■ **Exercise details**
Please carry on the article below about Carson City's transportation budget vote, picking up after its final sentence.

■ **Text passage**
--------------------------------

As Carson City officials prepare the city’s budget, members of the Regional Transportation Commission approved tentative budgets Wednesday that will shape road planning, public transit and street maintenance in the future.
The vote was 4-1 to approve the budgets, and the commission’s recommendation will go to the Board of Supervisors. RTC member Lucia Maloney voted against the recommendation. She confirmed with the Appeal she wanted to fully support a specific supplemental request for the public transit department, which oversees Jump Around Carson.
Transportation staff had budgeted $504,800 in city general fund revenue to use for local matches to federal grants. Requiring various match levels, federal grants make up most of the transit budget, more than $1.9 million. However, facing rising costs — from potentially higher driver wages to increased costs of fuel and maintenance — staff submitted a supplemental request for an additional $284,400 in general fund money that could boost local matches and attached federal funding.

--------------------------------

■ **Data for analysis**
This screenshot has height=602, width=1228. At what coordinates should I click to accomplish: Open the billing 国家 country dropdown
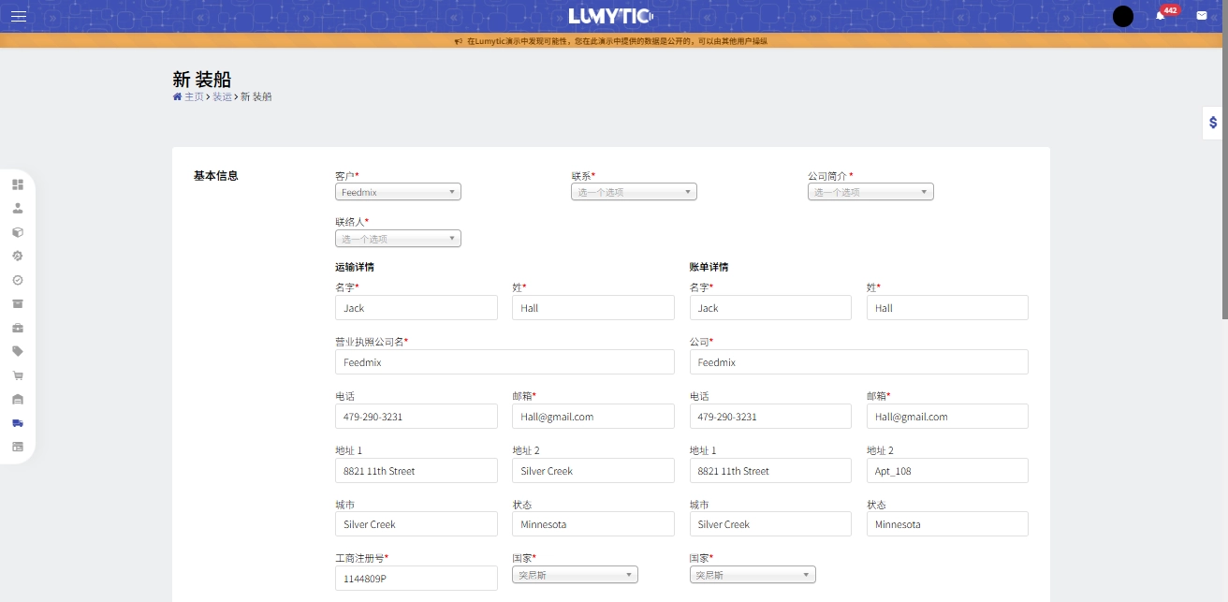pos(752,575)
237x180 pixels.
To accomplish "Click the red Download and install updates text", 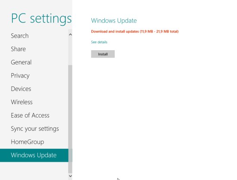I will pyautogui.click(x=135, y=32).
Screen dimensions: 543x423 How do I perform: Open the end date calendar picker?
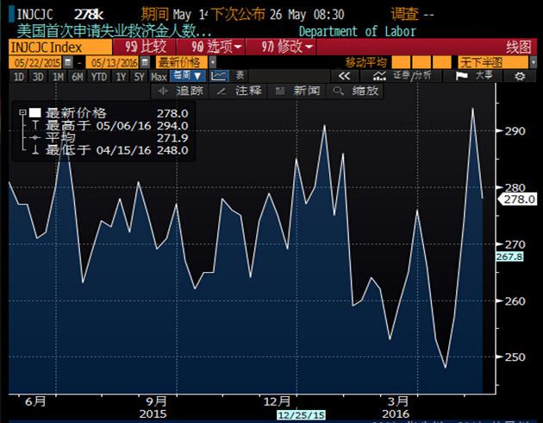point(144,63)
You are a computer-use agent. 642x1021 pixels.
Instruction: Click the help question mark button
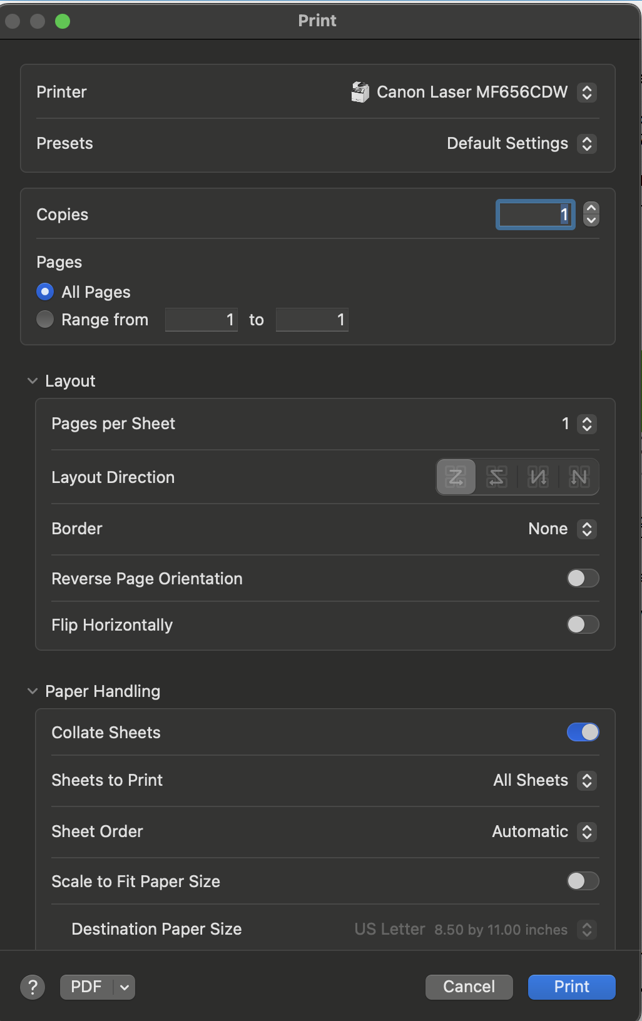coord(33,987)
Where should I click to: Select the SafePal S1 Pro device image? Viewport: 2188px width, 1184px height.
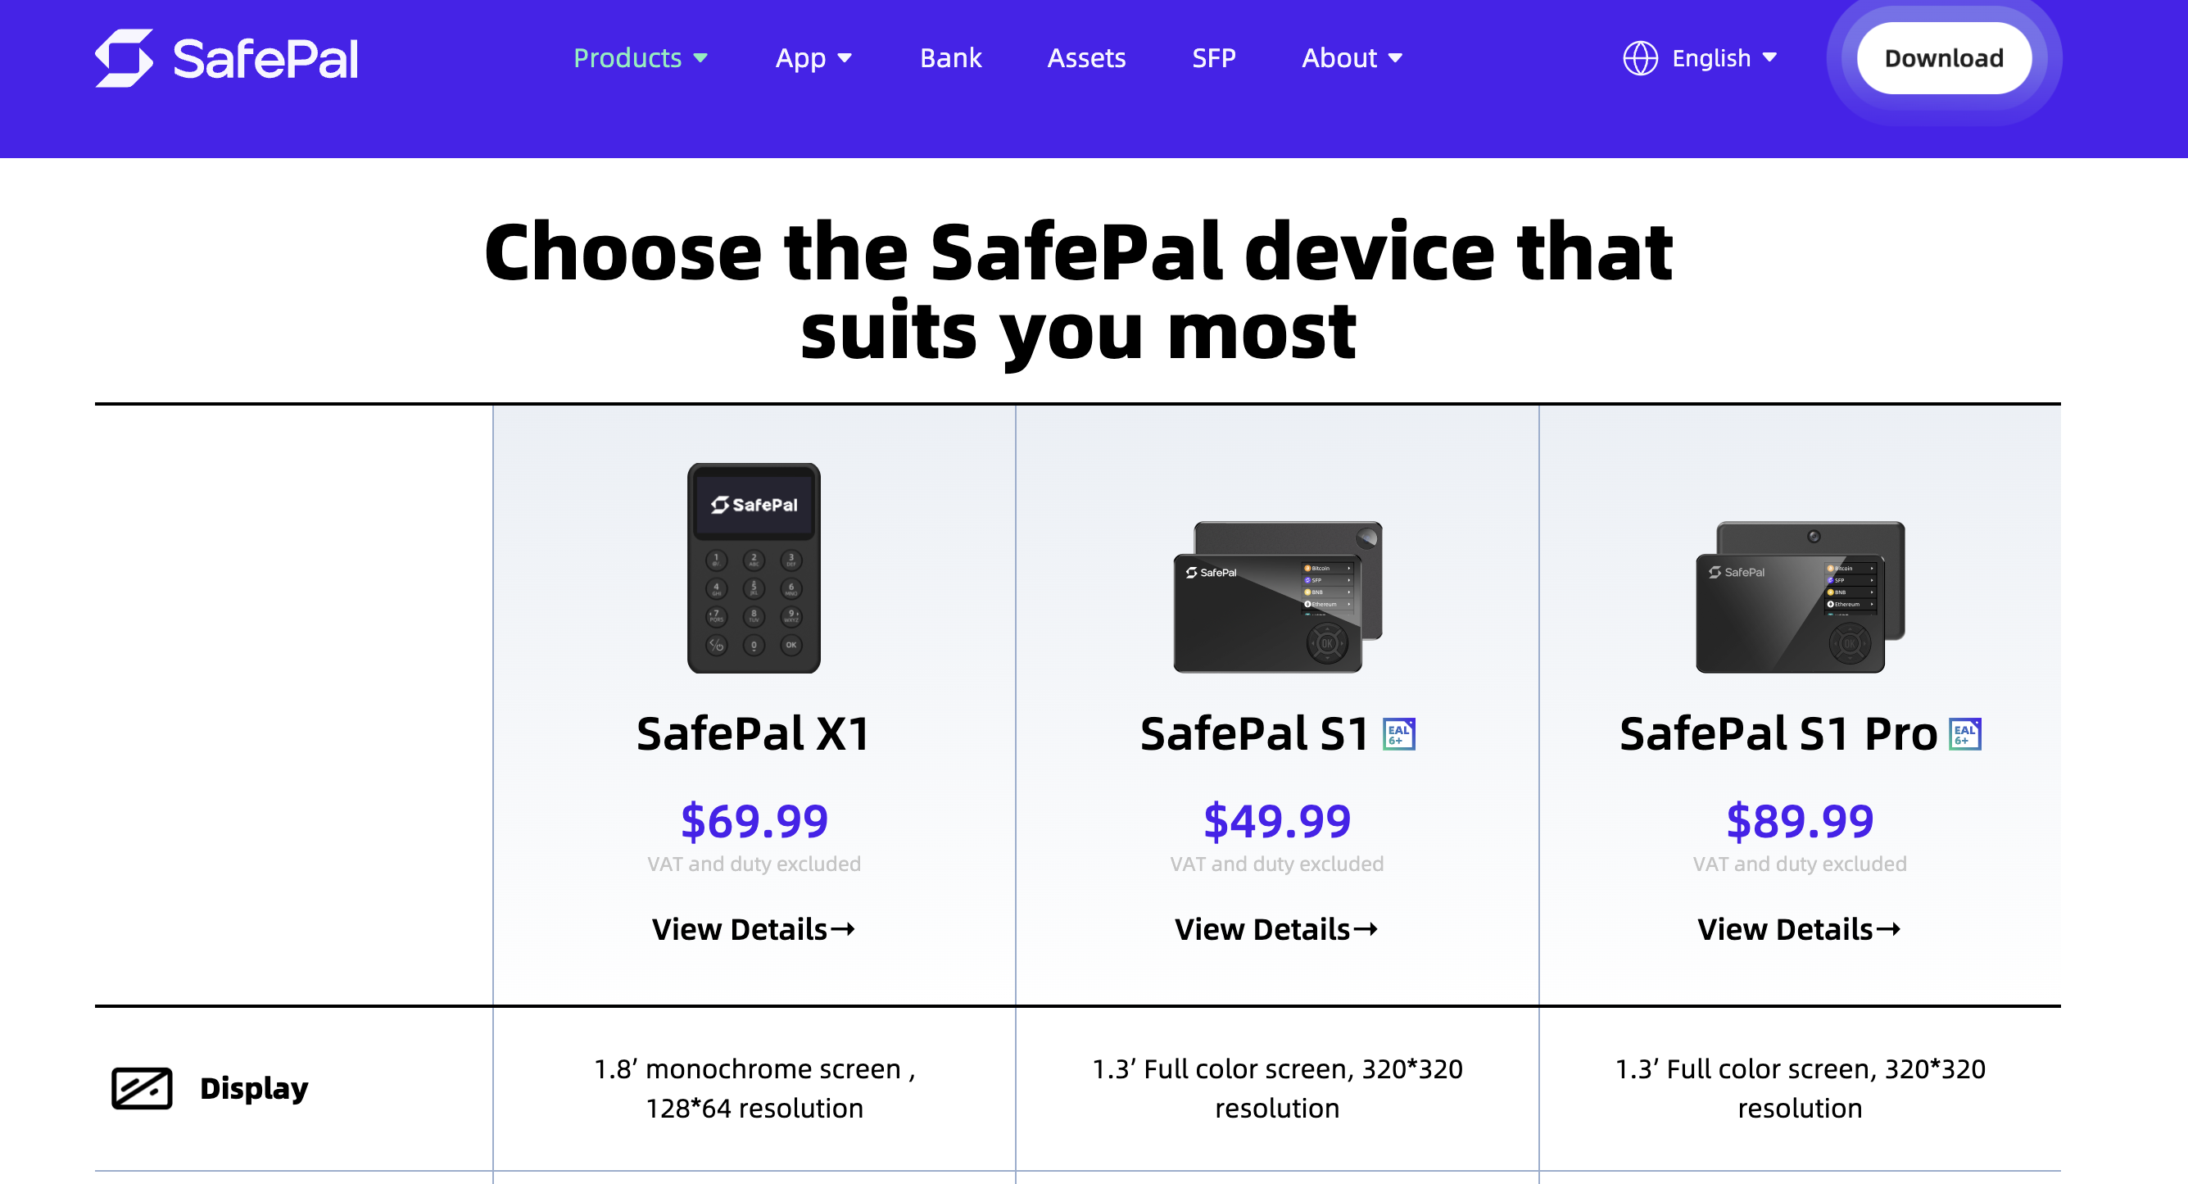1800,596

--------------------------------

■ **Exercise result**
RTC members agreed JAC is essential.
“It is a service that is vital to the city,” said RTC member Gregory Novak.
At the same time, Mayor Lori Bagwell, who chairs RTC, was concerned about taking more money from the general fund even if she appreciated staff’s long-term planning.
“I completely understand where you’re coming from,” she said. “But I’m trying to balance it across the entire city.”
Bagwell pointed to a lower number for the supplemental request, $125,000, as recommend by the city’s finance department. That number and some undesignated project funds could get JAC through the next fiscal year while providing all services, she said.
Except for Maloney, RTC members agreed with Bagwell and included the additional $125,000 in their recommendation.
The RTC also approved tentative budgets for the regional transportation and street maintenance departments, which rely heavily on local fuel taxes. In an email to the Appeal, Transportation Manager Chris Martinovich said fuel tax revenues are expected to decrease slightly with the exception of the diesel tax.
“In general, the 2024 tentative budget is projecting a slight decrease in fuel revenue as compared to where 2023 is estimated to end,” he said.
For the transportation department, which oversees planning and roadway projects, gasoline tax revenue is projected to drop from $4.37 million for the current fiscal year, which ends in June, to 4.32 million in the upcoming fiscal year.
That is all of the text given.